• Work task: Where a line in the records below includes "Norfolk", pull that line out.

──────── Material for the task ────────

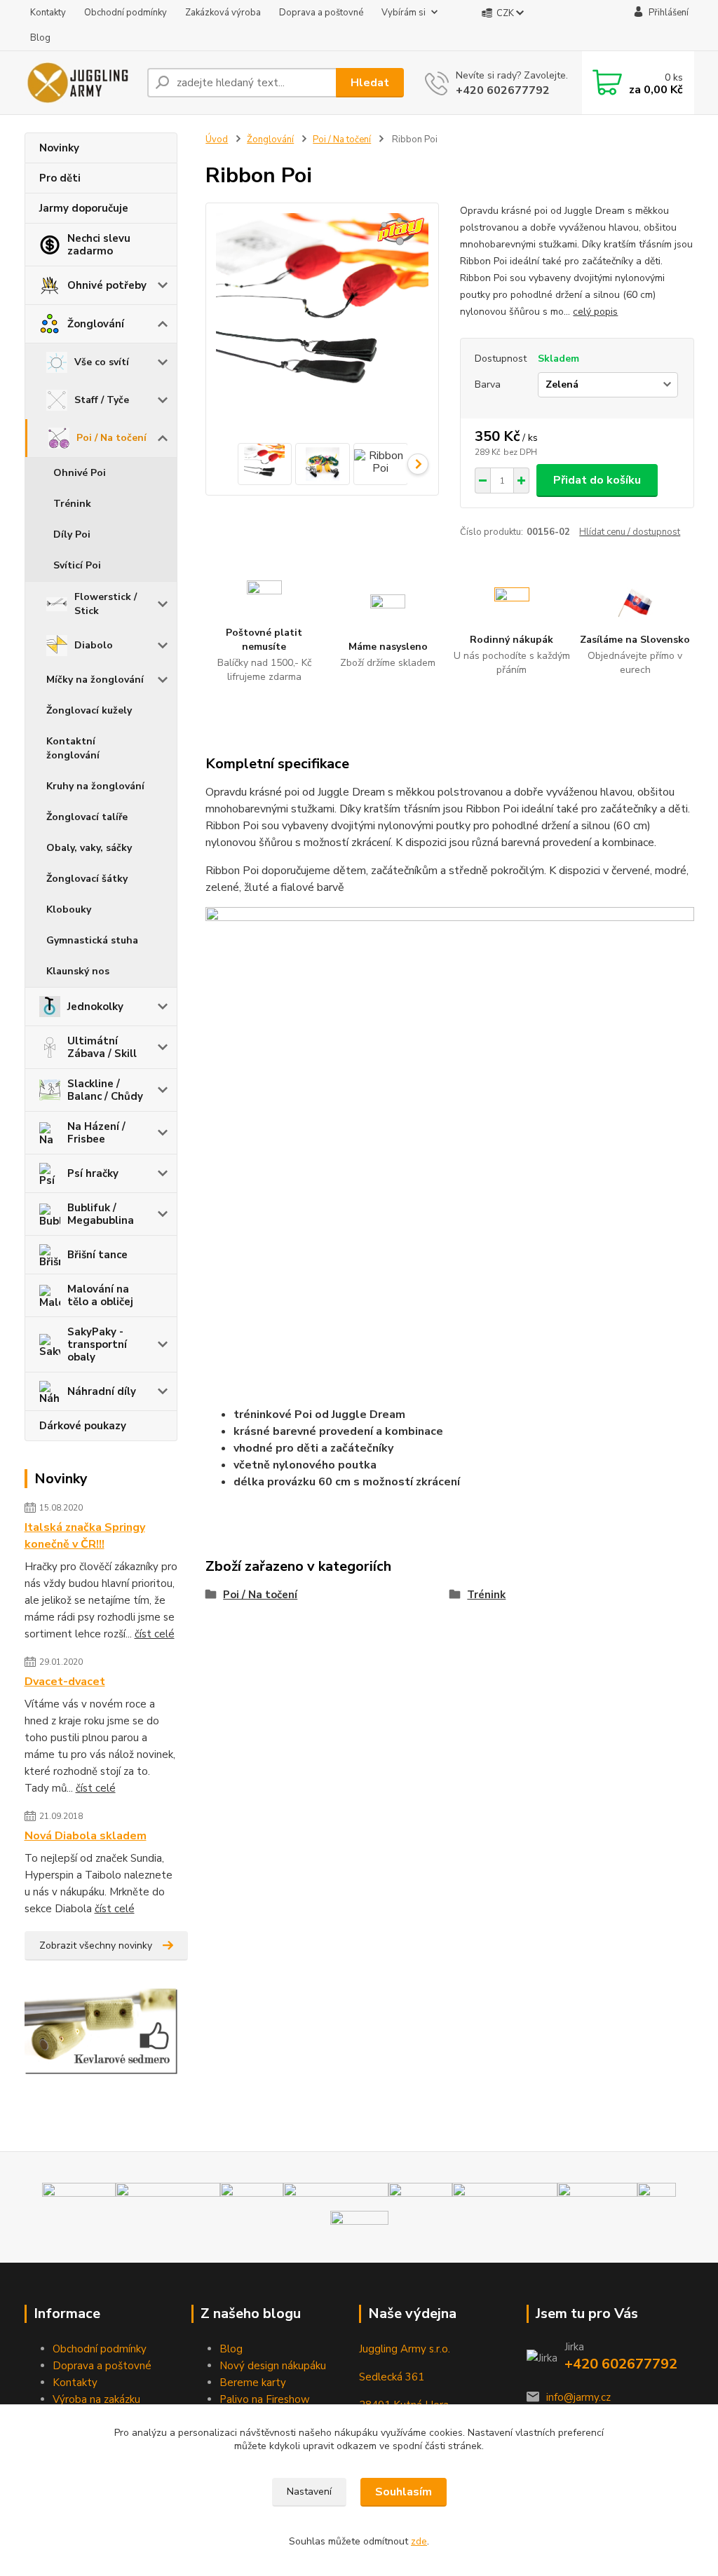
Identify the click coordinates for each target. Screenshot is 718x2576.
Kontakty (48, 12)
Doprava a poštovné (321, 12)
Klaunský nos (77, 971)
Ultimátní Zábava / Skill (102, 1047)
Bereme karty (252, 2383)
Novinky (59, 148)
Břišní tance (97, 1255)
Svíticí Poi (77, 565)
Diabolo (93, 645)
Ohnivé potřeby (107, 285)
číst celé (155, 1634)
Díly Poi (71, 534)
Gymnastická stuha (92, 940)
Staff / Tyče (101, 400)
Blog (40, 38)
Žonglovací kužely (89, 710)
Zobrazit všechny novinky (95, 1945)
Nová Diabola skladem (86, 1836)
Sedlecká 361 (391, 2377)
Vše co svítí (101, 362)
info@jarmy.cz (578, 2397)
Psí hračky (92, 1173)
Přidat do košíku (597, 480)
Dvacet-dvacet (65, 1681)
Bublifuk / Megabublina (100, 1214)
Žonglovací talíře (87, 817)
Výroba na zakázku (96, 2399)
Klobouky (68, 909)
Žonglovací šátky (87, 878)
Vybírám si (403, 12)
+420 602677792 (503, 90)
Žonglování (95, 324)
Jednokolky (95, 1007)
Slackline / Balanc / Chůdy (105, 1090)
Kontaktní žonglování (73, 748)
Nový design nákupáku (272, 2366)
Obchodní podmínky (125, 12)
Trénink (72, 503)
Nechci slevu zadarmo (98, 244)
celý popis (595, 311)
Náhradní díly (101, 1391)
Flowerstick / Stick (105, 604)
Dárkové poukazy (82, 1426)
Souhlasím (403, 2492)
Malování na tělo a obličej (100, 1295)
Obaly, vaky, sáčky (89, 847)
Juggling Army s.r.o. (404, 2349)
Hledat (370, 82)
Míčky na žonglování (95, 679)
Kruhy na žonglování (95, 786)
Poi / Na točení (111, 437)
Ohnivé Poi (79, 472)
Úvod (216, 139)
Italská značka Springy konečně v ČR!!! (85, 1536)
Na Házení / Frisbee (96, 1132)
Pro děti (60, 178)
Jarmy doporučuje (83, 208)
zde (419, 2541)
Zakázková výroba (223, 12)
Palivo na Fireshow (264, 2399)
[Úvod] (80, 82)
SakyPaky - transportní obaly (97, 1344)
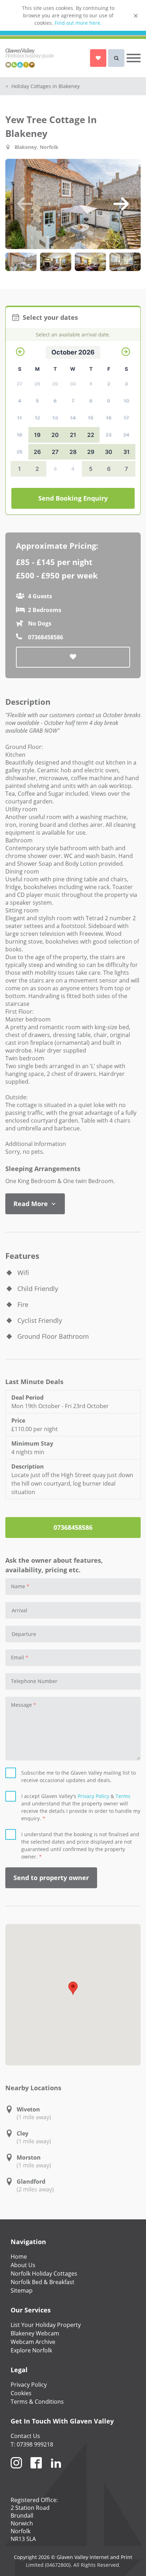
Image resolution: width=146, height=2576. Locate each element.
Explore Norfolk (31, 2350)
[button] (25, 204)
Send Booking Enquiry (73, 498)
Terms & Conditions (37, 2401)
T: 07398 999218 (32, 2444)
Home (19, 2256)
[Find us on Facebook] (36, 2471)
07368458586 (73, 1527)
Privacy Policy (93, 1796)
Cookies (21, 2393)
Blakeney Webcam (35, 2333)
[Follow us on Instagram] (16, 2471)
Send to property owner (51, 1877)
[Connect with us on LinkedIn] (56, 2471)
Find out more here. (78, 22)
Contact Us (25, 2436)
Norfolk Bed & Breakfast (42, 2282)
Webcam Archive (33, 2342)
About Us (23, 2265)
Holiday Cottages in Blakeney (42, 86)
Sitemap (22, 2290)
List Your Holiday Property (46, 2325)
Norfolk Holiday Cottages (44, 2273)
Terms (123, 1796)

────────

• Answer area:
Explore Norfolk (31, 2350)
Norfolk Bed & Breakfast (42, 2282)
Norfolk Holiday Cottages (44, 2273)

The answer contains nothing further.